Certo la crescita delle Pl, sempre più brand, che può
traformarsi anche in insegna, riequilibra la situazione.
Questa trasformazione cambia il loro ruolo oggi?

Per la distribuzione, le Pl sono fondamentali: danno
servizio al cliente (miglior rapporto qualità/prezzo), completano
l'assortimento, conferiscono credibilità, creano
fedeltà. Per i consumatori, sono un elemento di scelta
indispensabile. Per il mondo dei fornitori, occorre fare
qualche distinzione: per le pmi rappresentano un'opportunità,
aprendo nuovi e più vasti mercati; per le grandi
aziende, da un lato, sono una minaccia, dall'altro, uno
stimolo a fare sempre meglio, differenziandosi, innovando
ed investendo in comunicazione. Se le imprese leader
faranno questo, ci potrà essere complementarietà
sugli scaffali, a tutto vantaggio dei consumatori.

▶ _Esercizio 1_:
Nei record, modifica le righe dalla riga con "request number 174" alla riga con "Looking at the", sostituendo "width" con "breadth" e lasciando invariato tutto il resto. Riporta soltanto queste righe, omettendo le immagini.
La fonte e i record costituiscono materiali distinti e indipendenti tra loro.

▶ _Record dell'esercizio_:
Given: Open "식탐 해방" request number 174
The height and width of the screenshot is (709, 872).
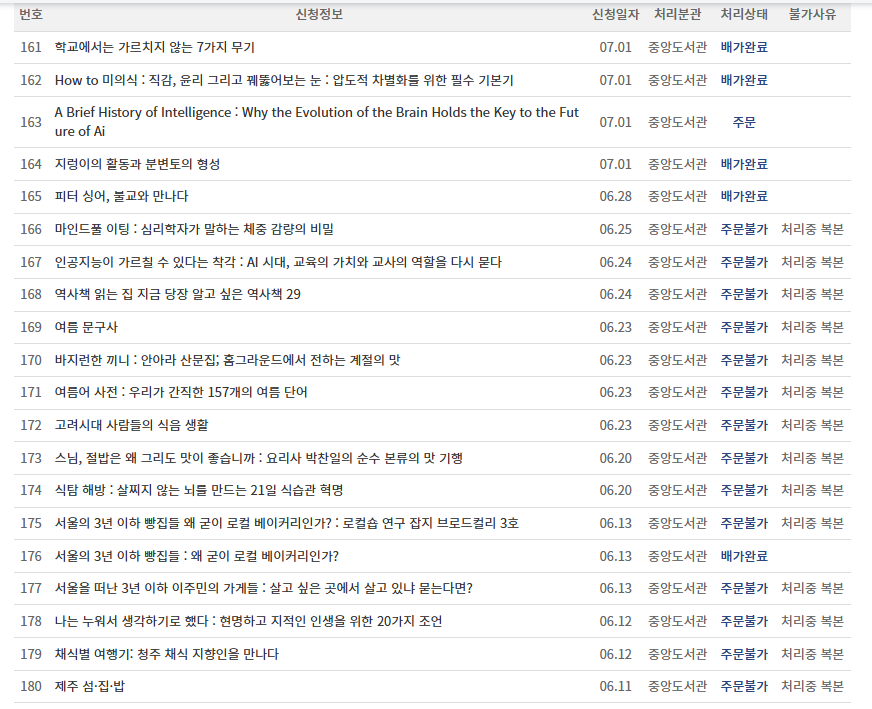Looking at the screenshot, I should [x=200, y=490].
---
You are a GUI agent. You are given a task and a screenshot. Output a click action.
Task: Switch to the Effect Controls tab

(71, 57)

▶ _Esercizio 2_:
Rispondi in base alla fonte sulle marche private.
(a) Secondo la fonte, quale servizio offrono le Pl al cliente dal punto di vista della distribuzione?
(b) Che cosa rappresentano le Pl per le pmi?
(c) A vantaggio di chi andrebbe la complementarietà sugli scaffali?

▶ _Soluzione 1_:
Given: Open "식탐 해방" request number 174
The height and breadth of the screenshot is (709, 872).
Looking at the screenshot, I should [x=200, y=490].

▶ _Soluzione 2_:
(a) Il miglior rapporto qualità/prezzo.
(b) Un'opportunità, perché aprono nuovi e più vasti mercati.
(c) Dei consumatori.